Imagine alguém que deseja iniciar um projeto, mas possui uma crença central de incompetência ("eu sempre fracasso"). Essa crença gera pensamentos automáticos negativos que drenam a motivação antes mesmo da ação começar. A "vontade" de agir existe, mas é sufocada por um filtro cognitivo que prediz o desastre. Não se trata de falta de desejo, mas de um bloqueio no sistema de processamento de crenças.

5- Além do esforço bruto A recuperação clínica e a mudança de hábitos não ocorrem através do aumento da força bruta do "querer". Elas ocorrem através da engenharia estratégica. Envolve o gerenciamento dos recursos cognitivos do córtex pré-frontal, a modificação inteligente das contingências ambientais que nos cercam e a reestruturação das crenças que nos limitam. A verdadeira liberdade não está em uma força de vontade mágica e inesgotável, mas na humilde aceitação de nossos limites biológicos e no uso inteligente das leis de aprendizagem que regem nosso comportamento.

Referências
BAUMEISTER, Roy F.; TIERNEY, John. Willpower: Rediscovering the Greatest Human Strength. New York: Penguin Books, 2011.

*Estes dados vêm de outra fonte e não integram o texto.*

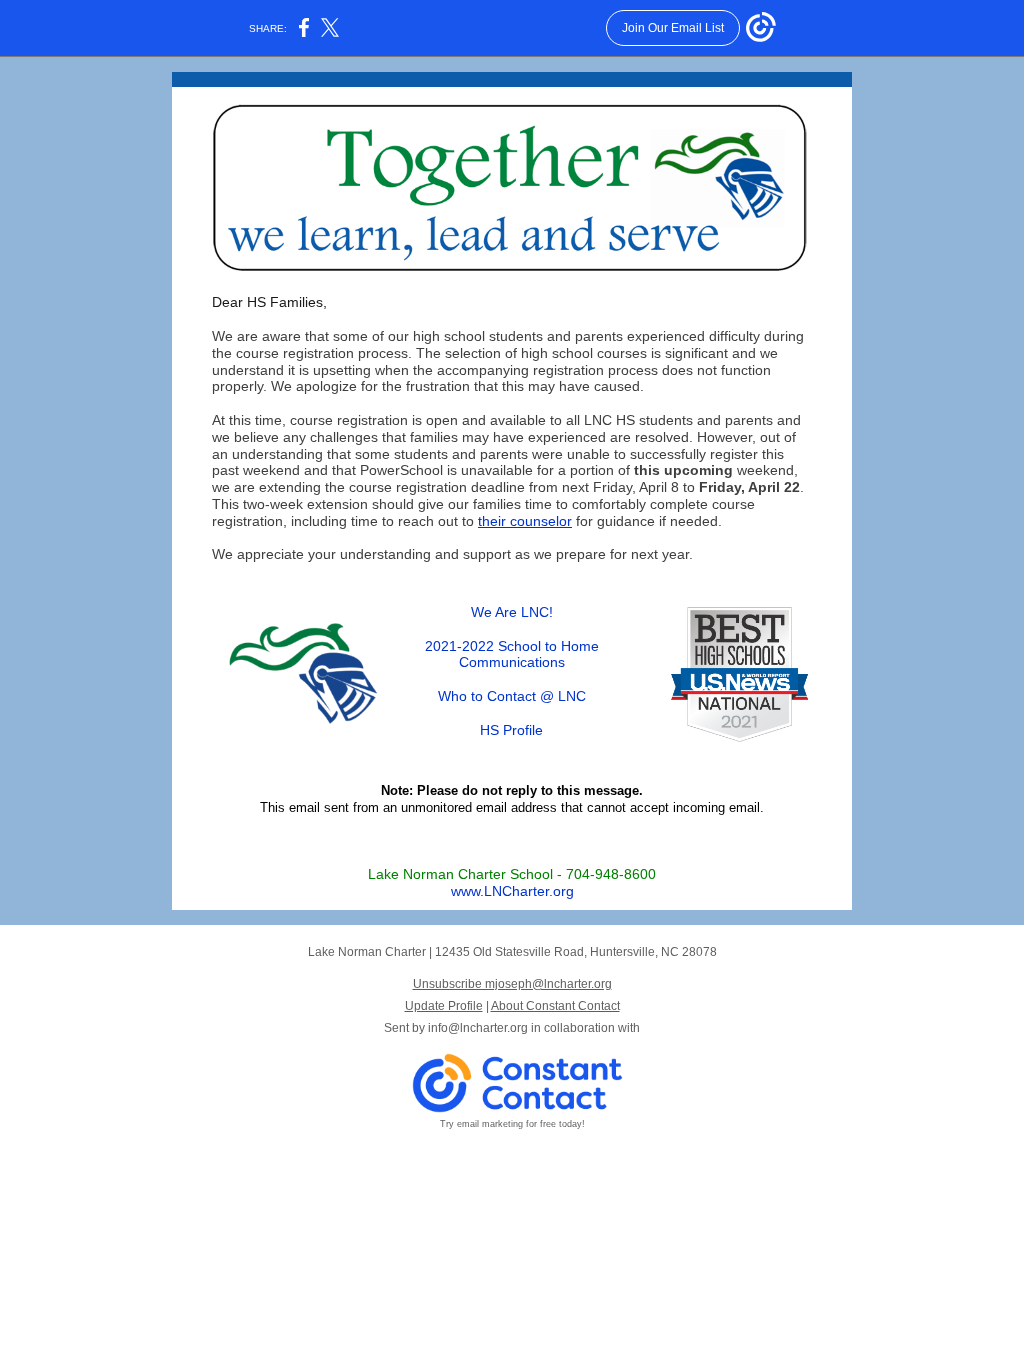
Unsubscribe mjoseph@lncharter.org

BECK, Judith S. Terapia Cognitivo-Comportamental: Teoria e Prática. 3. ed. Porto Alegre: Artmed, 2021.

GAZZANIGA, Michael S.; IVRY, Richard B.; MANGUN, George R. Neurociência Cognitiva: A Biologia da Mente. 4. ed. Porto Alegre: Artmed, 2019.

SKINNER, Burrhus Frederic. Ciência e Comportamento Humano. 11. ed. São Paulo: Martins Fontes, 2003.

SAPOLSKY, Robert M. Comporte-se: A biologia humana em nosso melhor e pior. São Paulo: Companhia das Letras, 2019.